- **EXCERPT**:
# Weeds: Season 6



## CrusaderFrank

With Netflix on the Wii, the wife and I went through the first 5 Seasons in the last six weeks. 

I really liked the "Little Boxes" feel of the first 2 seasons and unfortunately, because the producers feel they must constantly up the stakes, the show began to go in a direction I'm not terribly fond of. 

Season Three was just plain fucking stupid and Season 4 and 5 with the Mexican Mafia Theme, eh, bad call.  At the end of Season 5, I was singing "Little Boxes" to myself but it's clear we're not in Agrestic anymore Toto.

Spoiler Alert: I lose all sympathy for Nancy and her plight with the death of 2 DEA agents on her hands.


----------



## Shogun

My fiancee and I started watching this last night with season 1.  I dunno, man, I'm having a hard time feeling simpathetic towards the woman anyway; can't afford a lifestyle? sell the house, fire the MAID and go back to school instead of selling pot under bullshit rationalizations.


----------



## MikeK

I enjoyed the first season of _Weeds_ but it quickly went downhill from there.  I clicked on the latest episode because there was nothing else on and clicked off it after ten minutes.  

It's become utterly ridiculous and there is absolutely nothing redeeming about it.  It's not funny and it's not serious.  It's silly, inane and it's absurd.  And I'll never watch it again.


----------



## Toro

Saw the first few episodes with friends a while back.  I liked it.


----------

- **WORK INSTRUCTIONS**:
a – In the Weeds thread, why does CrusaderFrank say the show began heading in a direction he isn't fond of?
b – Copy the stretch of the Weeds thread from "With Netflix on" through "Agrestic anymore Toto.".
c – In the Weeds thread, how many seasons did CrusaderFrank and his wife watch over the last six weeks?

- **DATA FOR REVIEW**:
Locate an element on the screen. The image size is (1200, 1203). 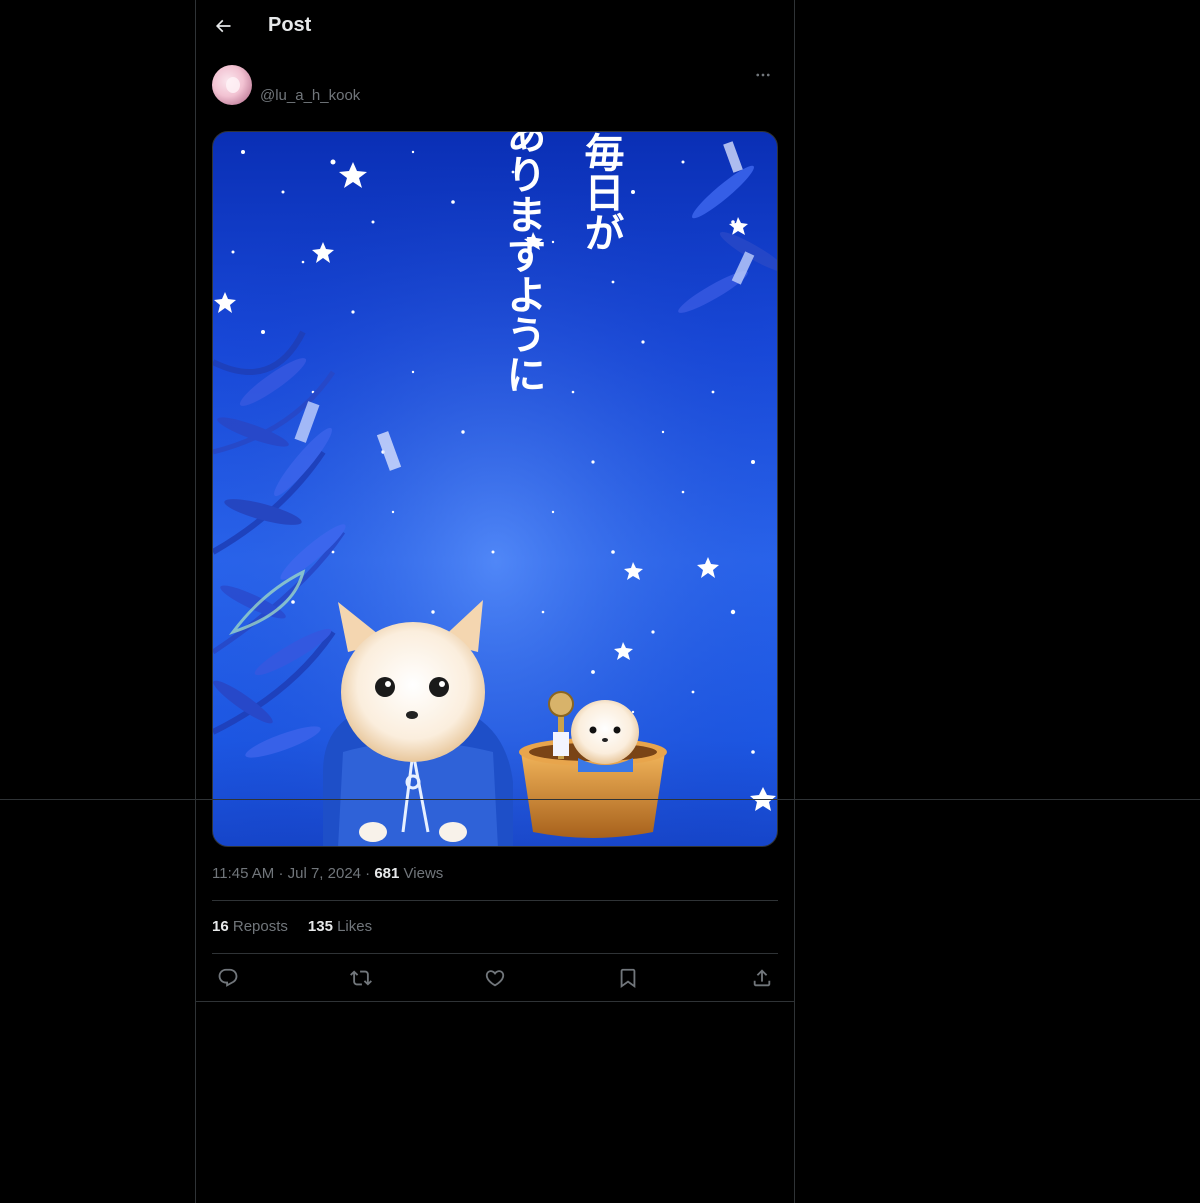
likes-stat: 135 Likes is located at coordinates (340, 926).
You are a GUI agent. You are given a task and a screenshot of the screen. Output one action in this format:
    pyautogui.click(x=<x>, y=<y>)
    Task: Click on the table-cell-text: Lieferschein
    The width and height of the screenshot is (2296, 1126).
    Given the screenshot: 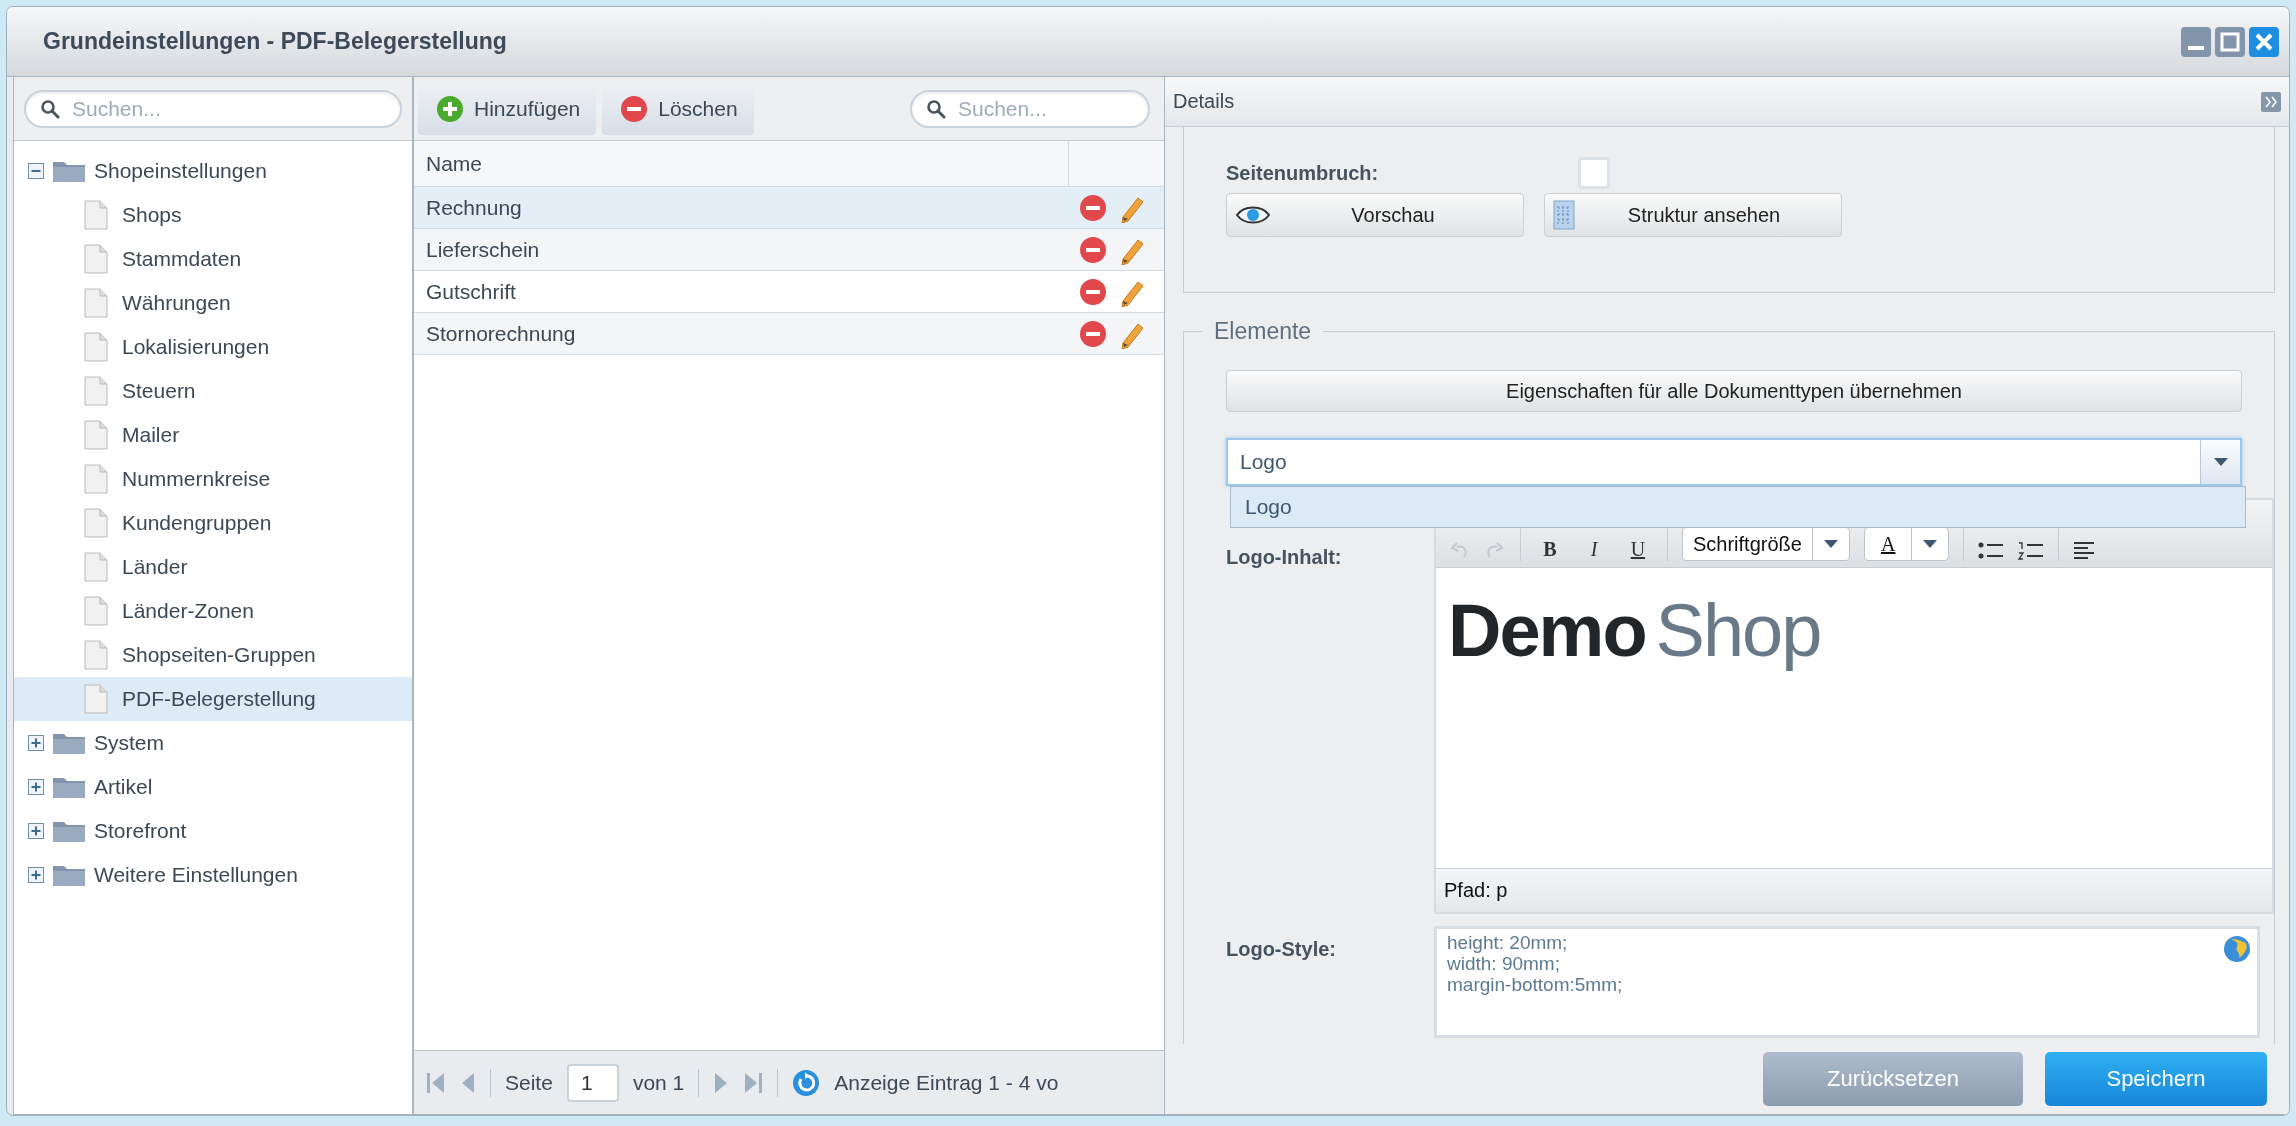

- **PROBLEM SOLUTIONS**:
a – He says it happened because the producers feel they must constantly up the stakes. That pulled the show away from the "Little Boxes" feel he liked in the first two seasons.

b –
With Netflix on the Wii, the wife and I went through the first 5 Seasons in the last six weeks. 

I really liked the "Little Boxes" feel of the first 2 seasons and unfortunately, because the producers feel they must constantly up the stakes, the show began to go in a direction I'm not terribly fond of. 

Season Three was just plain fucking stupid and Season 4 and 5 with the Mexican Mafia Theme, eh, bad call.  At the end of Season 5, I was singing "Little Boxes" to myself but it's clear we're not in Agrestic anymore Toto.

c – They watched the first 5 seasons.